Here's what I've figured out: every time I try to make myself okay with something I'm really not, I'm aware that my heart is keeping tabs. It has a flawless accounting system and knows intuitively when I'm selling myself out. I'm reminded daily that everything is connected. One of my cardiologists mentioned that I had one of the strongest heart/mind connections he'd ever seen, meaning that no sooner am I upset about something, next thing I'm getting chest pains. I think of them as emotional aftershocks. I had grown used to accumulating all those old hurts and I stored them in my heart. Now I'm reminded me that that practice is a young woman's folly - one I can no longer afford. It's not about eliminating all stress and pain from my life, but managing it - or ideally letting it all go. I'm learning to say no and guarding my energy instead of letting it fritter away. My heart dictates what she will and won't tolerate and I am learning to get quiet and listen to her wisdom. When I go against what I know is right, my chest seizes up. It sends a very clear, immediate message.
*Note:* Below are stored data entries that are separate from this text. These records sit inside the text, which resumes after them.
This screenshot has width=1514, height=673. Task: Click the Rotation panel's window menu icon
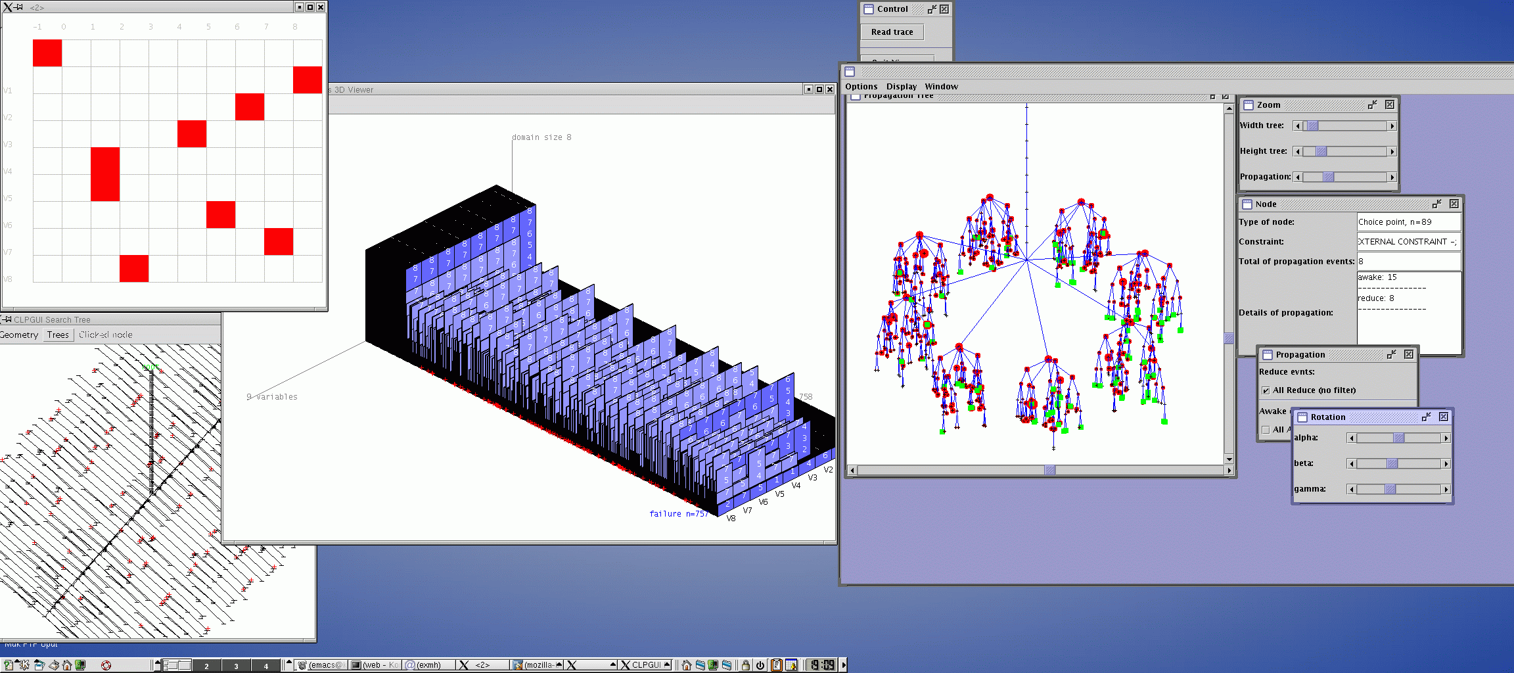[x=1302, y=417]
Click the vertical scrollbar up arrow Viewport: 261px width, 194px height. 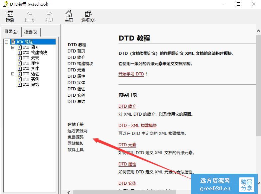tap(258, 31)
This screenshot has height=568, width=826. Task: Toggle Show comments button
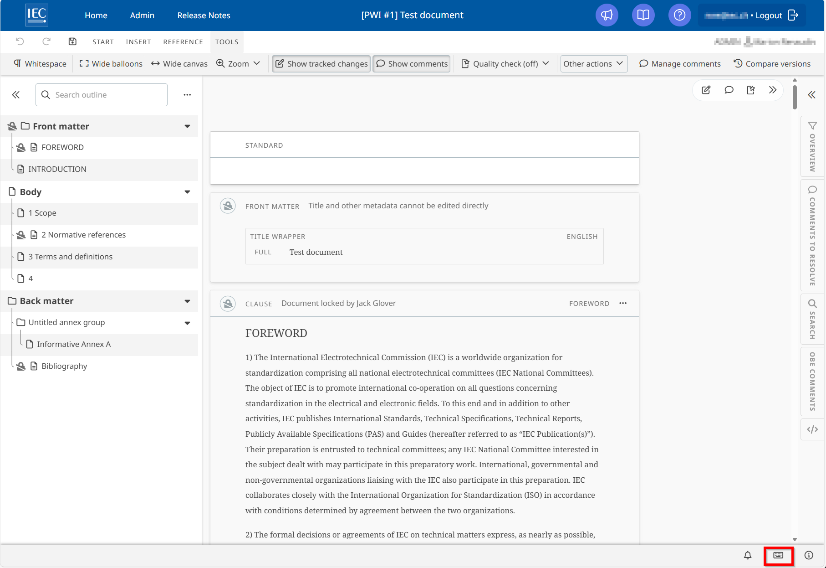(x=412, y=64)
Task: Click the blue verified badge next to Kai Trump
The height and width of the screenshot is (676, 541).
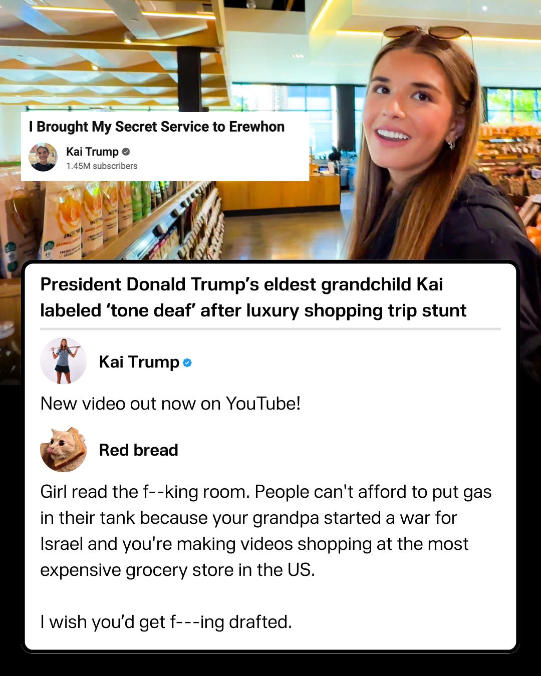Action: coord(187,363)

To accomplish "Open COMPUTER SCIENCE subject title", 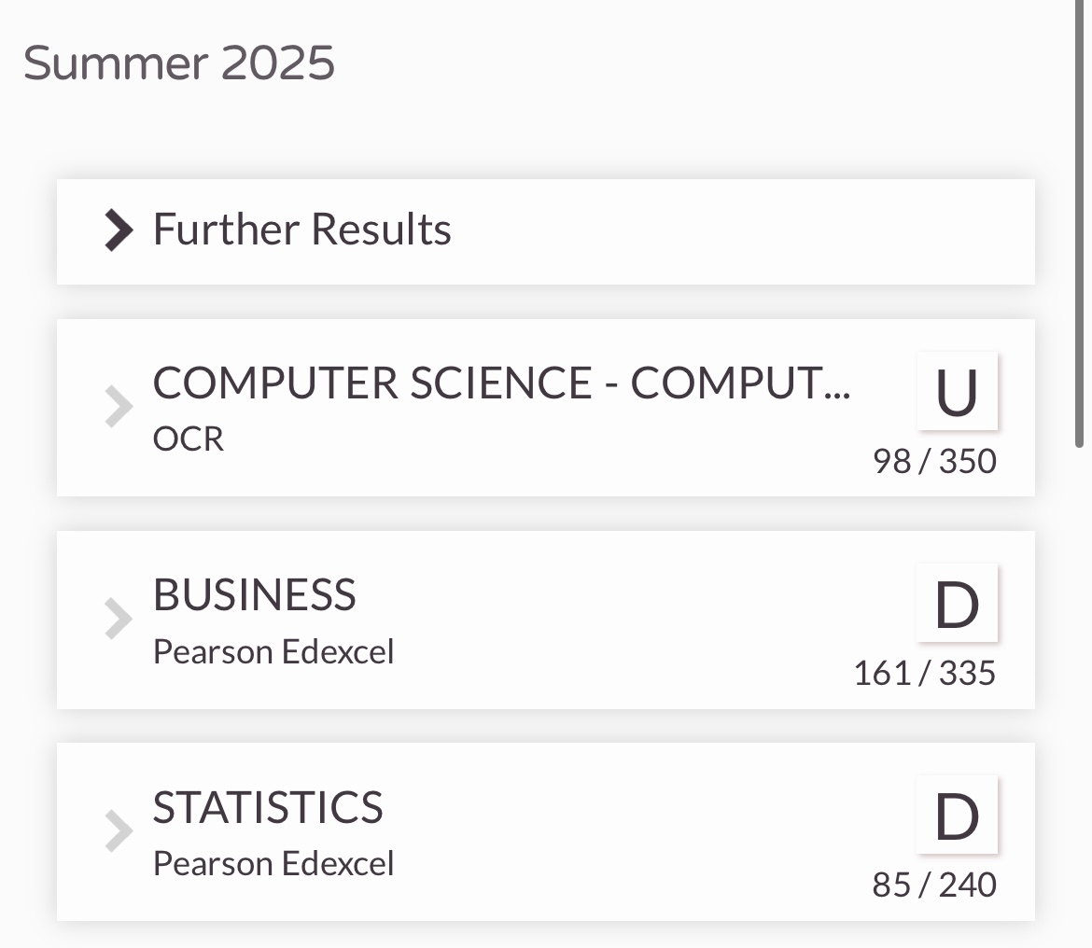I will pyautogui.click(x=501, y=383).
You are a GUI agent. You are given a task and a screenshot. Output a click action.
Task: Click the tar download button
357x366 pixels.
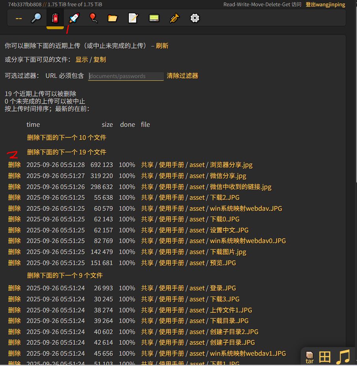pyautogui.click(x=310, y=358)
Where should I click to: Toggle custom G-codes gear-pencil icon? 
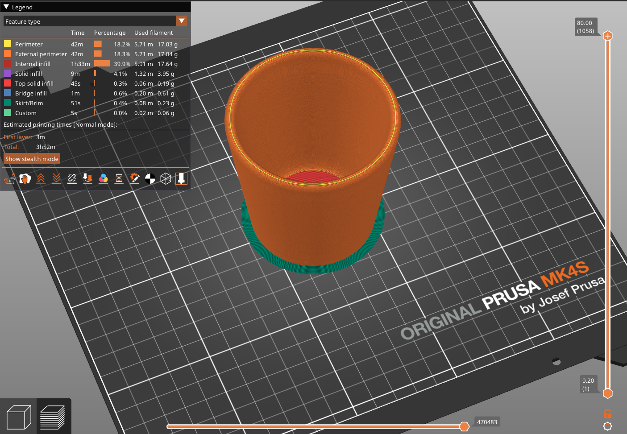tap(134, 179)
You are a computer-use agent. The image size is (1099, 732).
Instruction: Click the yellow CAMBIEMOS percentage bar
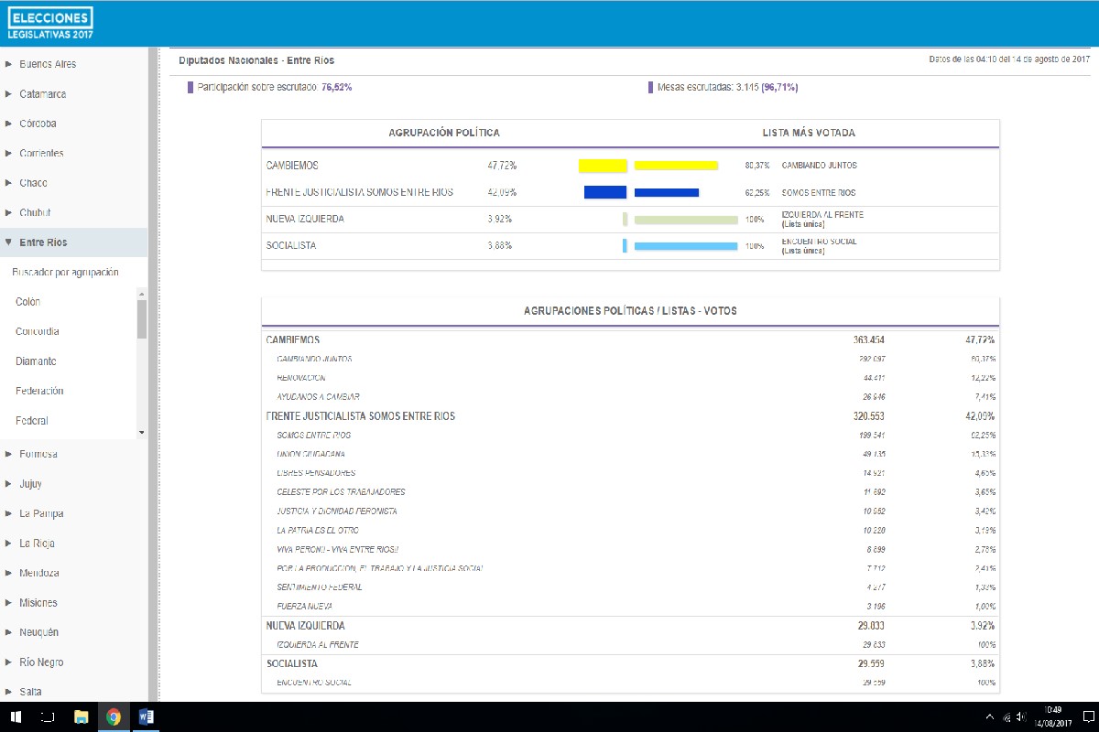603,166
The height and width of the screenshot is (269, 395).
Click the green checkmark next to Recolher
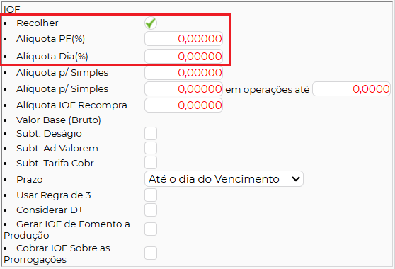point(151,23)
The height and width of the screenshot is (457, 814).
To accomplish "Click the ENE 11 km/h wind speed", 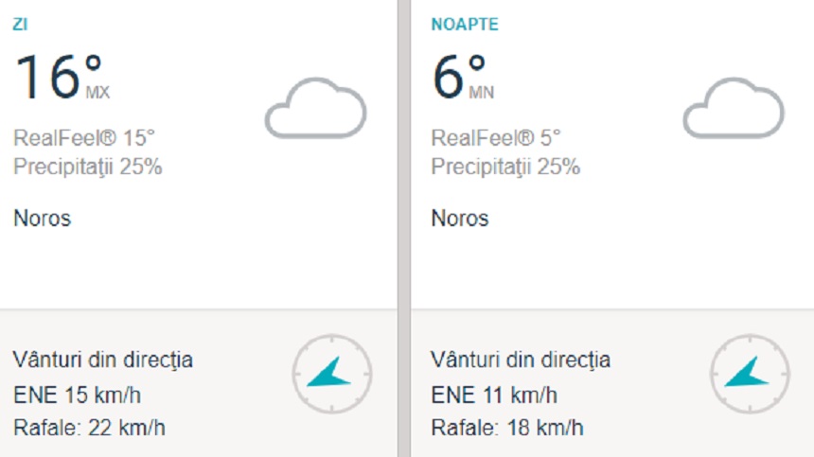I will click(494, 395).
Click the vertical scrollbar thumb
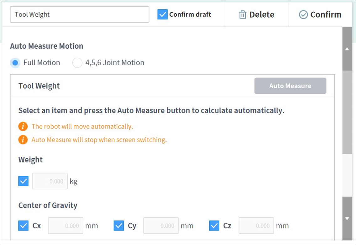Viewport: 356px width, 245px height. click(347, 112)
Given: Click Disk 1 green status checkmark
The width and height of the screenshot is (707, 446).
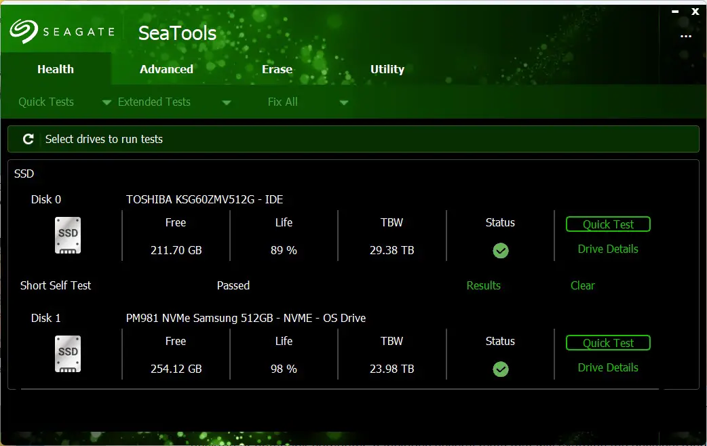Looking at the screenshot, I should (501, 369).
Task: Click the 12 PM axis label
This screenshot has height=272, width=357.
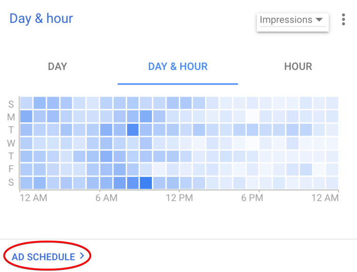Action: tap(179, 198)
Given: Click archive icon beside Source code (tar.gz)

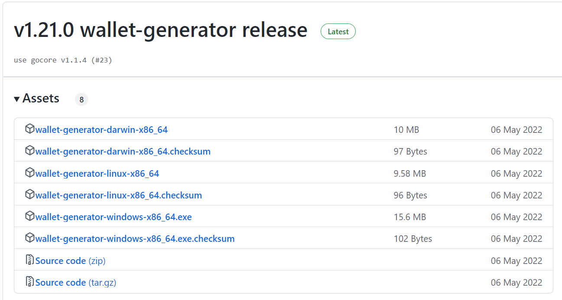Looking at the screenshot, I should [x=29, y=282].
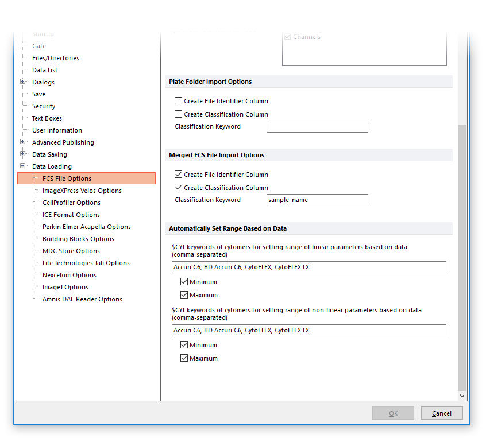Uncheck Merged FCS Create File Identifier Column

coord(178,175)
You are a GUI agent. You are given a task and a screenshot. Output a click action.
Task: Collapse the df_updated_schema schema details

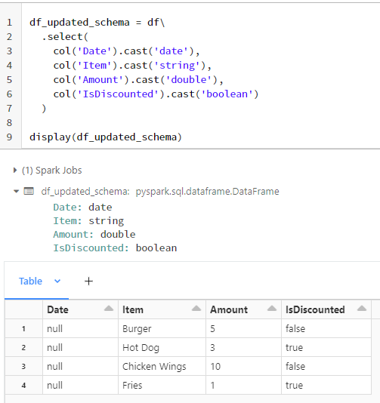pyautogui.click(x=16, y=191)
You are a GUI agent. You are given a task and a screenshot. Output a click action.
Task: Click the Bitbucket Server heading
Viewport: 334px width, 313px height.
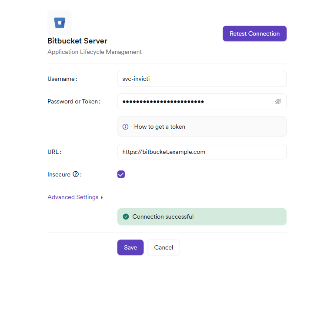[x=77, y=41]
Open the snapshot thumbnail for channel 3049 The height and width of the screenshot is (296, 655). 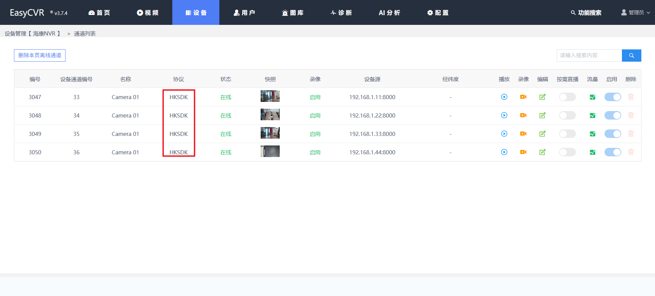click(x=270, y=133)
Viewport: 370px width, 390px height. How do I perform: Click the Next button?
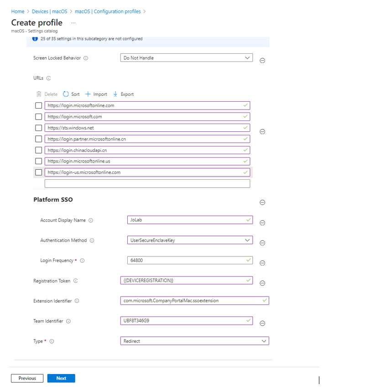click(61, 378)
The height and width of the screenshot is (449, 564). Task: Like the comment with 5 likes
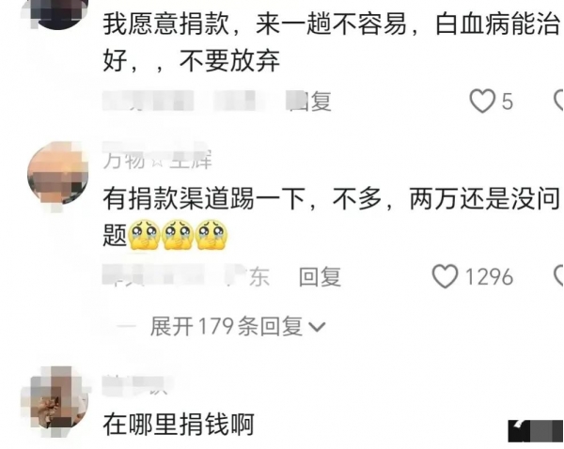[x=482, y=101]
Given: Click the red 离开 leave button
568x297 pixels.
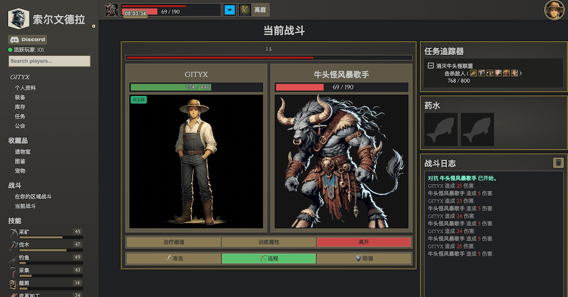Looking at the screenshot, I should (364, 242).
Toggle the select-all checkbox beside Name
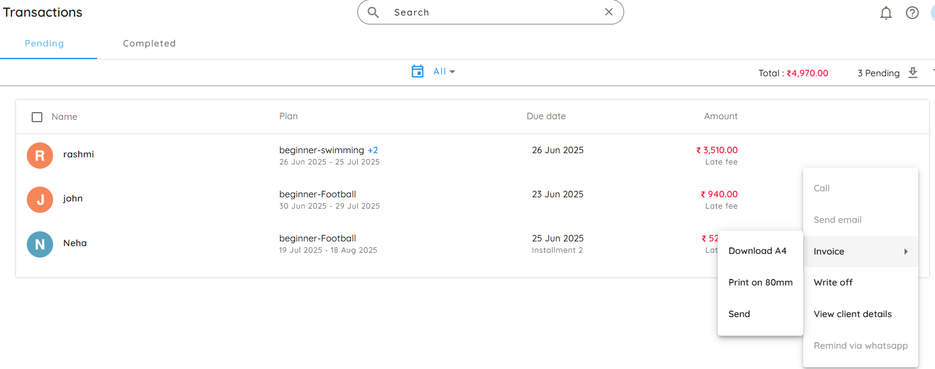 click(37, 117)
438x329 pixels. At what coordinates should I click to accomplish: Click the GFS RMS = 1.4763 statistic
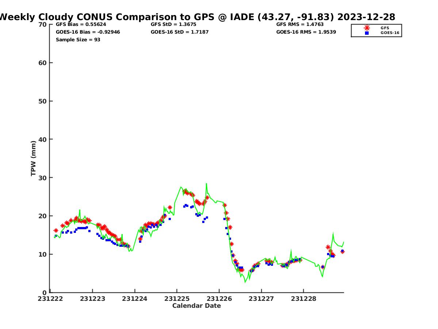(x=300, y=24)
We've come a long way. After a shaky beginning I have forged a healthy respect for this magical box in my chest. It intervened and shocked me once, when my heart raced to over 220 beats per minute and I blacked out. Since then I haven't doubted its worth or the insurance policy it provides. Who knows what would have happened if it hadn't stepped in? Alone in my apartment, medical assistance might not have reached me in time. Knowing that it is there to keep an eye on things and step-in, if necessary, has given me a new lease on life and a lot more gratitude.

Even the singer/songwriter Sia -- who presumably doesn't have a heart condition -- can recognize the benefits of a resilient heart. Lately, I find myself haunted by the lyrics to her song "Elastic Heart."

You did not break me
I'm still fighting for peace
I've got thick skin and an elastic heart.

I may not have the thick skin yet, but that song reminds me to let go, to take a breath and allow my heart to fully expand, without fear of breaking it. I can let powerful emotions flow through me; I don't have to hold on tight to all those little heartbreaks. It's not too late. Even rigid hearts like mine can learn to be elastic.